De novo protein sequence analysis

De novo protein sequence analysis software#

The input amino acid strings represented the sequences of the aggregated paths generated from those data sets by Twister as described in Section 4.3 and Section 4.4 further details can be found in. Tolerance for comparing mass offsets: ε a b s = 10 ppm.

De novo protein sequence analysis software#

The corresponding extended version of the Twister software tool can be downloaded from. Its performance is illustrated on top-down data sets for carbonic anhydrase 2 (CAH2) and the Fab region of alemtuzumab the sequence fragments passed to it as input comprise the amino acid sequences of the aggregated paths generated by Twister from the respective data set. In this work, we apply the concept of tag convolution introduced in for the case of bottom-up MS/MS data to develop a method for combining sequence fragments of the proteins from the sample into even longer, possibly gapped, amino acid sequences matching those of the proteins being analyzed. Very recently, the Twister approach, which allows for the retrieval of long and highly accurate sequence fragments of the target protein(s) from a set of top-down MS/MS spectra, has been presented and implemented in a software tool freely available on the web. The next algorithm, somehow profiting from top-down MS/MS spectra, was TBNovo, which exploited those as a scaffold to assemble overlapping peptides reconstructed from bottom-up data. capitalizing on the complementarity of collisionally activated dissociation (CAD) and electron capture dissociation (ECD), which has never become publicly available as a software program. Until the last year, the only method for de novo sequencing of proteins solely from top-down MS/MS data was the one by Horn et al. Top-down mass spectrometry opened new horizons in the analysis of intact proteins, particularly antibodies, but the number of algorithmic solutions developed for processing this kind of data still remains very limited. However, the de novo strategy represents the only option for sequencing complementarity determining regions (CDRs) of antibodies, proteins from organisms with unknown genomes, and novel splice variants. Despite those achievements, database search is commonly considered as a substantially more reliable approach to protein identification, and remains the choice of preference if a database is available the most widely-used tools to this end in the bottom-up and top-down case are Sequest and Mascot, and ProSightPC/ProSight PTM and MS-Align+, respectively.

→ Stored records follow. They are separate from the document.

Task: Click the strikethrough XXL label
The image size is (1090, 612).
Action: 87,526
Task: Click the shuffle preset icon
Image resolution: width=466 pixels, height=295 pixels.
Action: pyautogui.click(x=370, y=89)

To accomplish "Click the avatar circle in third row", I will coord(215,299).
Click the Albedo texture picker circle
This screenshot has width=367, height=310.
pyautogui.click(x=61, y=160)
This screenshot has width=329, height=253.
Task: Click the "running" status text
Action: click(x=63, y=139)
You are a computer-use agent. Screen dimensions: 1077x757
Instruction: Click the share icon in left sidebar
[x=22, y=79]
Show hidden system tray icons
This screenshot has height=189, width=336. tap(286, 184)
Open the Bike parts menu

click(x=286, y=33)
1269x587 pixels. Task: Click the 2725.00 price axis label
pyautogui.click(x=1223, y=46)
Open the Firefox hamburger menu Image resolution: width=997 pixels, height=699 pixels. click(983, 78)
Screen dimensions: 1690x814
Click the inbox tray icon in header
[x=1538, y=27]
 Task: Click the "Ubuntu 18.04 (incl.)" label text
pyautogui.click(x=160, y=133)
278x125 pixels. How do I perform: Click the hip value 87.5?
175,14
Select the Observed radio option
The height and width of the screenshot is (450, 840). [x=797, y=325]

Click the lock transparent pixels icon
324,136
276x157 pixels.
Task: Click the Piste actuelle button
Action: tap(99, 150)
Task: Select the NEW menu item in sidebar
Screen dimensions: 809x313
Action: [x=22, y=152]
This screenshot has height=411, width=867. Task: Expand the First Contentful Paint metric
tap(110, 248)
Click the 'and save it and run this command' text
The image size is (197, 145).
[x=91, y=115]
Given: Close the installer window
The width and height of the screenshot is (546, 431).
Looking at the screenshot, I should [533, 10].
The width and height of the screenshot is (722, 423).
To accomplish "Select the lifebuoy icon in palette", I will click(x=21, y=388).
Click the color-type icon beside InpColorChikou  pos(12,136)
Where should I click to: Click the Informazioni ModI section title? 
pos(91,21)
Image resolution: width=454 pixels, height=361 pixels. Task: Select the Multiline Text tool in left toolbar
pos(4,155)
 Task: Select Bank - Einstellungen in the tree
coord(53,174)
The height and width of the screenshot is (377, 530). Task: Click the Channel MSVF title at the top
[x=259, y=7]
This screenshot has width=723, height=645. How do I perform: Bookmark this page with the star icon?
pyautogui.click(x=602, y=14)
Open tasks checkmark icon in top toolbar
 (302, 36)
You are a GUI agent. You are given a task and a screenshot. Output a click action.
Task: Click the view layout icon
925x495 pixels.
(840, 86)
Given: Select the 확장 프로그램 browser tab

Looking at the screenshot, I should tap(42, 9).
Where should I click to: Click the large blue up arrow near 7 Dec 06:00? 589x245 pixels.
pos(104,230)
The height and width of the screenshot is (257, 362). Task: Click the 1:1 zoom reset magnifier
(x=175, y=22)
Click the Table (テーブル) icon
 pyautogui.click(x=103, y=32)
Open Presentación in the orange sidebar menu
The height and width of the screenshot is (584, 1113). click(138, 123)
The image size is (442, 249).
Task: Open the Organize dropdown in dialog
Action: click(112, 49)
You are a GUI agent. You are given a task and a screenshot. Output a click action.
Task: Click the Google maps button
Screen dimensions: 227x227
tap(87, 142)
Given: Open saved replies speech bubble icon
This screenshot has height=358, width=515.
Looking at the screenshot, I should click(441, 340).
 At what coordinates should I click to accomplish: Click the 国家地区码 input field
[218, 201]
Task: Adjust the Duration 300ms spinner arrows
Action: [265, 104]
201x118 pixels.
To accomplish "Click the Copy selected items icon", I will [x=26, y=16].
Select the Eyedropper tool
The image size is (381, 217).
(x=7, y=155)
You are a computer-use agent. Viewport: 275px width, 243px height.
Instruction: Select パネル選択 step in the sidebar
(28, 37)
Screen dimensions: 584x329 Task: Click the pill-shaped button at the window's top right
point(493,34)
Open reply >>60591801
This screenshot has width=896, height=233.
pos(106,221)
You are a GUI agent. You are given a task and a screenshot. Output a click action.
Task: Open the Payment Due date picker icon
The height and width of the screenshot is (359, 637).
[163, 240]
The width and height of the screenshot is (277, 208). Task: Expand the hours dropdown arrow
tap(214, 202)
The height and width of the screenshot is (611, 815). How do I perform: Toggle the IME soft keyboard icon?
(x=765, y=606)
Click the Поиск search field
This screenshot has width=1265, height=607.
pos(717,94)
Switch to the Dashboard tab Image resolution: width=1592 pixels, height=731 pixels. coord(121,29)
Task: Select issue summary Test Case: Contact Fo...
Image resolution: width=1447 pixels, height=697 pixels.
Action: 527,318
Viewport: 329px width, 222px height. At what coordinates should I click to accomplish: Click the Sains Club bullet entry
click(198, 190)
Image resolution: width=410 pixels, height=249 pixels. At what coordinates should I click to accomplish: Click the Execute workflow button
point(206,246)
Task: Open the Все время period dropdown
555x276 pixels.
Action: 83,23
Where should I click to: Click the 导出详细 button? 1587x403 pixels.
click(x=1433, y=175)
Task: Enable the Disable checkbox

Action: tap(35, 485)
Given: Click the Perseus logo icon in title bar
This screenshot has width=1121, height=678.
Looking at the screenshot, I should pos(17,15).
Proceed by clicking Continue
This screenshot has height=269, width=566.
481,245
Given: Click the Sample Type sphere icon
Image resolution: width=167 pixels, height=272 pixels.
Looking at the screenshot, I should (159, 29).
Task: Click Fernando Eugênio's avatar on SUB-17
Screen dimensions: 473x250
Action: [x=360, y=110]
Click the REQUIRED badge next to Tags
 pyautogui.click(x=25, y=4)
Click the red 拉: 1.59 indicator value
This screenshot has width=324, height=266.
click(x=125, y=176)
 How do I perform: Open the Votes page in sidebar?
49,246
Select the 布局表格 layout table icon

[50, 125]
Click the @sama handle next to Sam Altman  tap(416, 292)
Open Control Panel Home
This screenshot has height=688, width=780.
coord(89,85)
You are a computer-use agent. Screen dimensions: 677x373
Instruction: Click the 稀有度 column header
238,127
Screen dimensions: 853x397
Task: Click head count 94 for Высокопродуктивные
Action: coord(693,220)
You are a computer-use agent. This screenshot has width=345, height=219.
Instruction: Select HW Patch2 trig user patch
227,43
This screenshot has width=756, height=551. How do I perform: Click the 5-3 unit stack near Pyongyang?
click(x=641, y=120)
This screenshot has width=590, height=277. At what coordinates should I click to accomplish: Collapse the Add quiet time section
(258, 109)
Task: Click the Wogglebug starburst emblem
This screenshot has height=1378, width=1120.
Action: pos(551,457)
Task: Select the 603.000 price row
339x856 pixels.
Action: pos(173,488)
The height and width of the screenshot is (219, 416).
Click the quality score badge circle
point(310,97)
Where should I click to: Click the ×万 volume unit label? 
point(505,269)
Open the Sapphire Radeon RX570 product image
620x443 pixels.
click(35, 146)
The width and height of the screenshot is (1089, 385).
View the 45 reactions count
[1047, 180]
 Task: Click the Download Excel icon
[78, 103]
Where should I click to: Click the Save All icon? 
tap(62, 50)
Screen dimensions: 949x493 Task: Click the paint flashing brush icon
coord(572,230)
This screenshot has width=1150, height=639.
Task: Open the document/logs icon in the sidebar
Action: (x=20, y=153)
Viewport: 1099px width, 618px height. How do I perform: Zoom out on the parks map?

Most of the effort has been invested in retrieving target peptide sequences from bottom-up MS/MS data, leading to several handy software tools such as PEAKS, PepNovo, pNovo, Lutefisk, Sherenga, Vonode, Novor, the ALPS system, and a special-purpose program UVnovo, as well as a few alternative strategies that benefit from multiple enzyme digest, or pairs or triples of spectra acquired using different fragmentation techniques. De novo sequencing of peptides and proteins from tandem (MS/MS) mass spectrometry data is an important and challenging problem, which has been attracting the attention of specialists in the field for a few decades.